$\beta$-Mg_{2}Al_{3}
- Names: Other names Samson phase; Mg_{448}Al_{720};

Identifiers
- 3D model (JSmol): Mg_{2}Al_{3}: Interactive image; Mg_{17}Al_{12}: Interactive image;

Properties
- Density: 2.235 g/cm^{3}, solid

Structure
- Space group: Fd3m (No. 227)
- Lattice constant: a = 2823.9 pm

= Magnesium aluminide =

Magnesium aluminide is an intermetallic compound of magnesium and aluminium. Common phases (molecular structures) include the beta phase (Mg_{2}Al_{3}) and the gamma phase (Mg_{17}Al_{12}), which both have cubic crystal structures. Magnesium aluminides are important constituents of 5XXX aluminium alloys (aluminium-magnesium) and magnesium-aluminium alloys, determining many of their engineering properties. Due to the advantage of low density and being strong, magnesium aluminide is important for aircraft engines. MgAl has also been investigated for use as a reactant to produce metal hydrides in hydrogen storage technology. Like many intermetallics, MgAl compounds often have unusual stoichiometries with large and complex unit cells.

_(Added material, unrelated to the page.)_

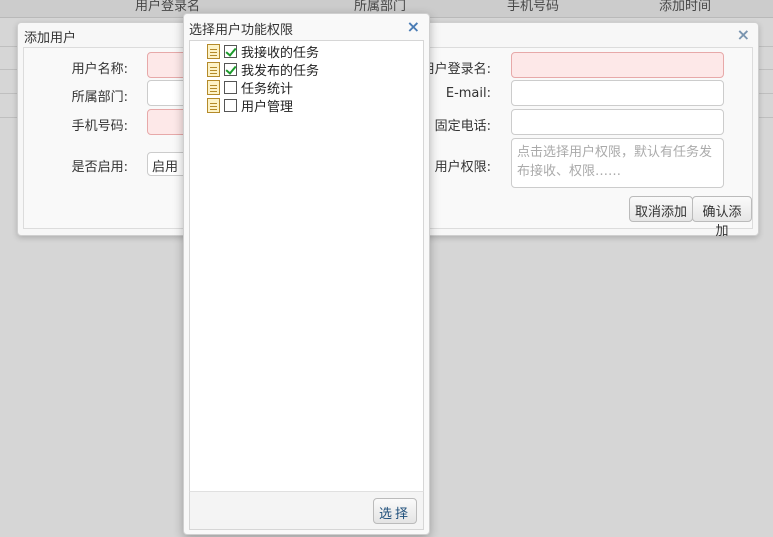 This screenshot has height=537, width=773. Describe the element at coordinates (722, 218) in the screenshot. I see `confirm-add-button: 确认添加` at that location.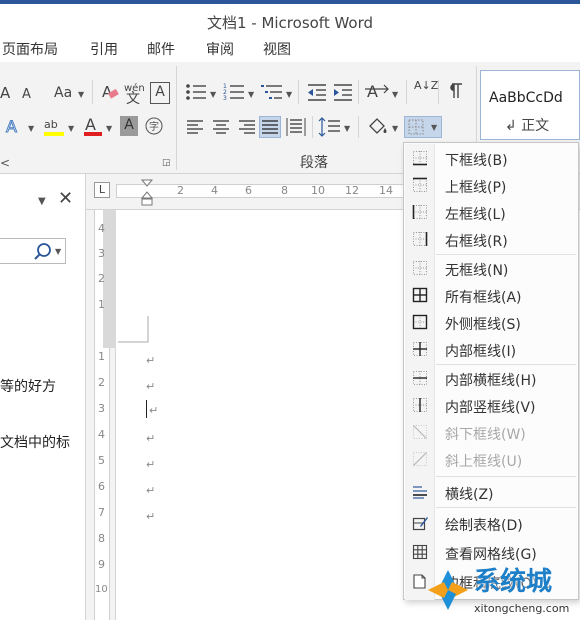 This screenshot has height=620, width=580. What do you see at coordinates (102, 486) in the screenshot?
I see `ruler-number: 6` at bounding box center [102, 486].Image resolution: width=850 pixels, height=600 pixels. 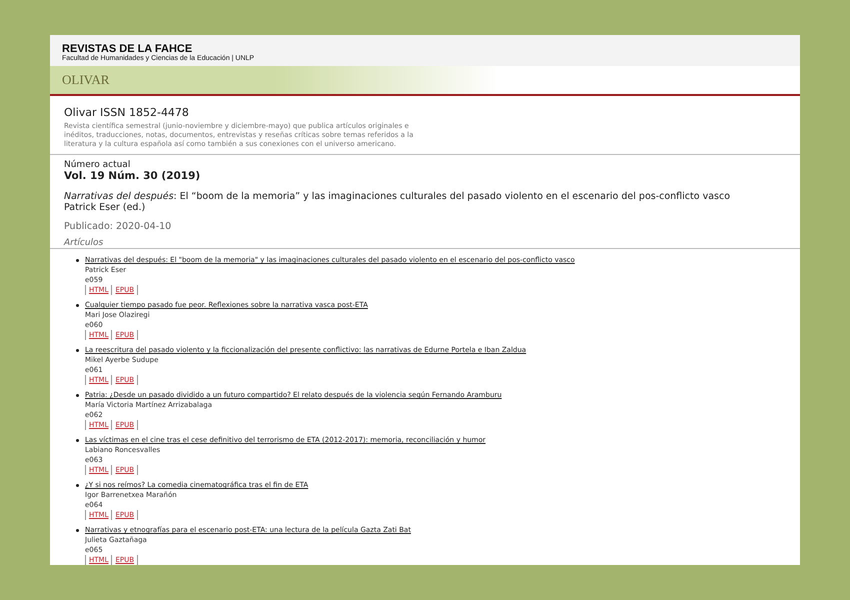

$\beta$-Mg_{2}Al_{3} is a complex metallic alloy which crystallizes in cubic unit cell with 1168 atoms per cell. If the Wyckoff positions were fully occupied, the structure would have 1832 atoms, but the sites are only partially occupied. The structure has very low density, and has been suggested for use in hydrogen storage.